Retrieve each line that contains the word "Select" from the entries below.

══════

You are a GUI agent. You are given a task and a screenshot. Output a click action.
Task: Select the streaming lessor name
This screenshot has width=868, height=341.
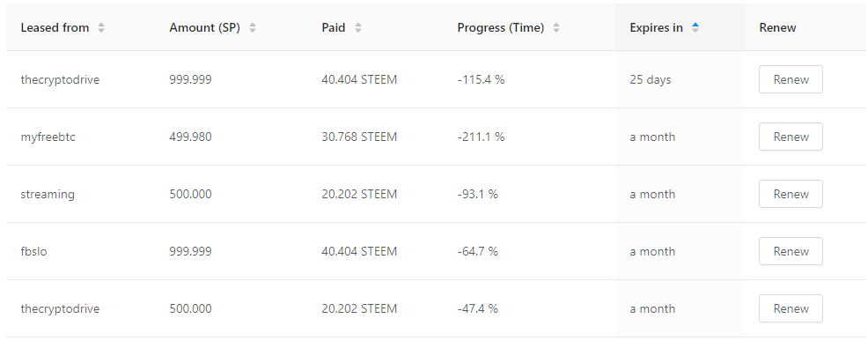(x=48, y=194)
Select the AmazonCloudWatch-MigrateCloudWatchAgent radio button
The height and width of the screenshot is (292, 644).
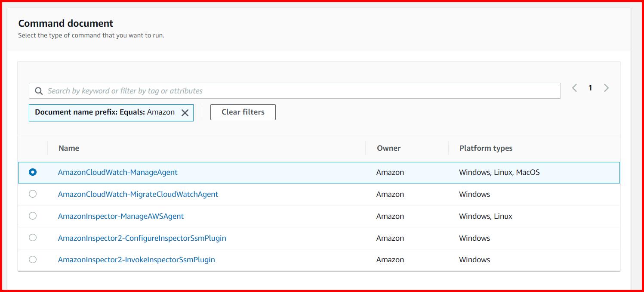point(33,194)
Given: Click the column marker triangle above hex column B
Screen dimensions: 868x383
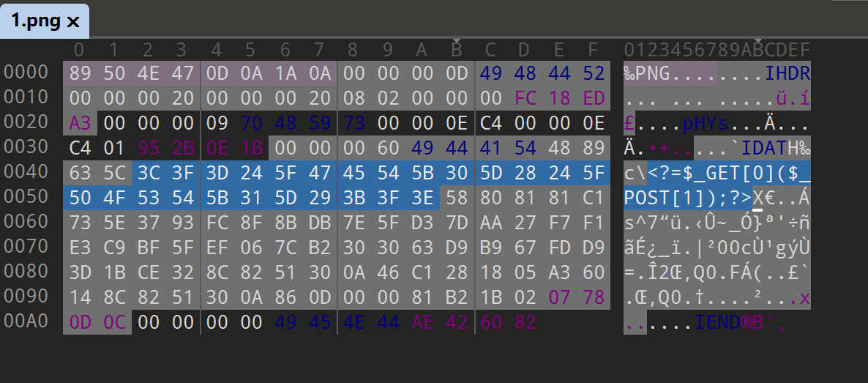Looking at the screenshot, I should (457, 39).
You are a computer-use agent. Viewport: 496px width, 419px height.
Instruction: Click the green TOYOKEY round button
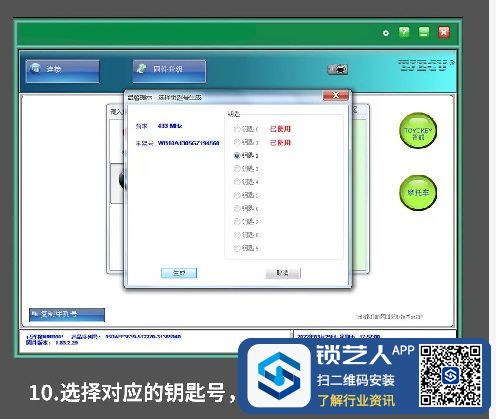418,131

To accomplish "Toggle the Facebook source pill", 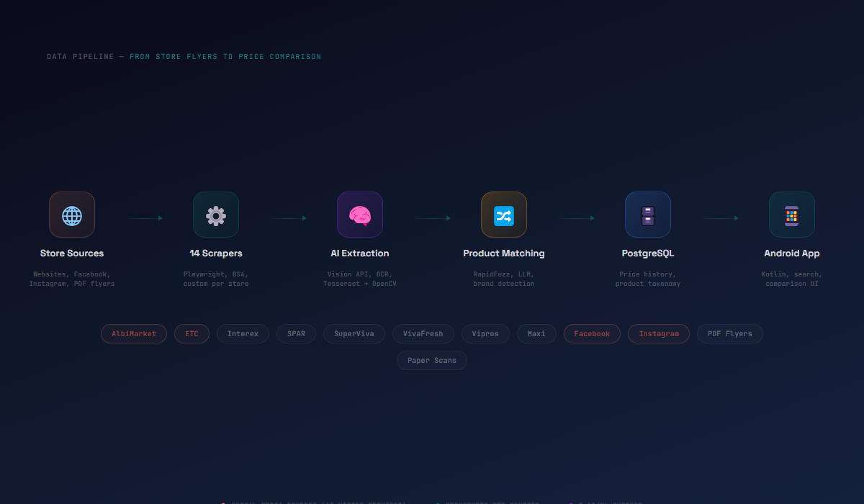I will 592,333.
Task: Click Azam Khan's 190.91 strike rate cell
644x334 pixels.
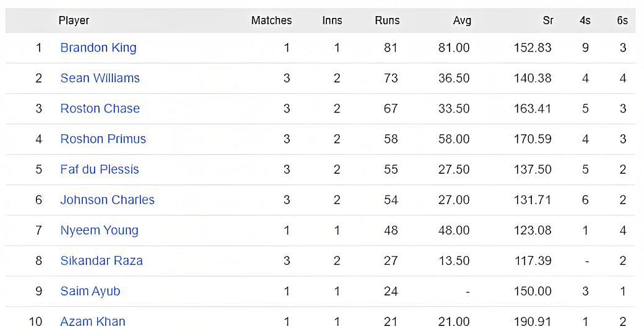Action: pos(532,322)
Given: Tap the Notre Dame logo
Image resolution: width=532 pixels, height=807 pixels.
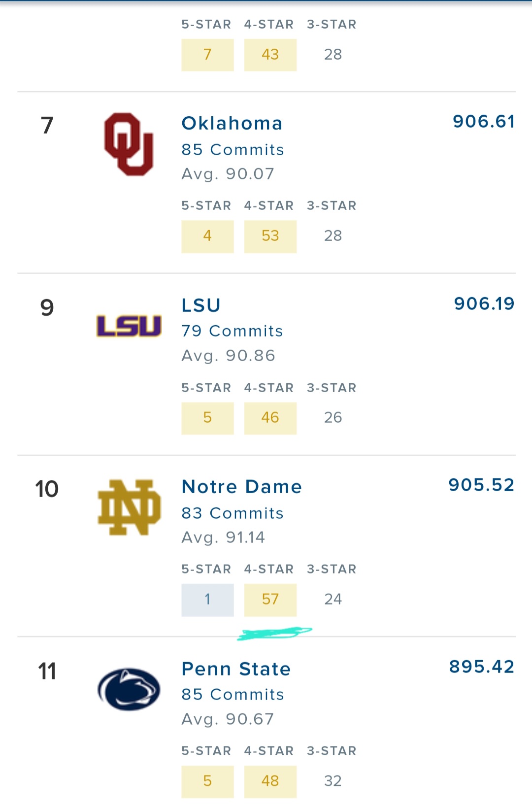Looking at the screenshot, I should click(x=129, y=507).
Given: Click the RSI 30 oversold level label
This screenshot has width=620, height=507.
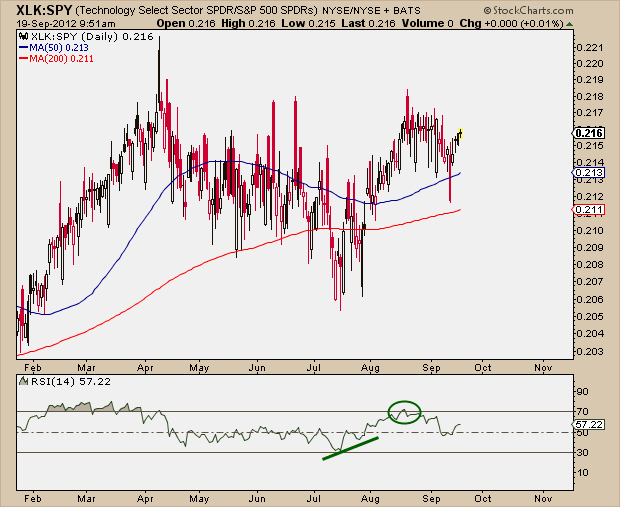Looking at the screenshot, I should tap(582, 452).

══════

(SOLVED PROBLEM)
Task: Select the streaming lessor name
Select the AmazonCloudWatch-MigrateCloudWatchAgent radio button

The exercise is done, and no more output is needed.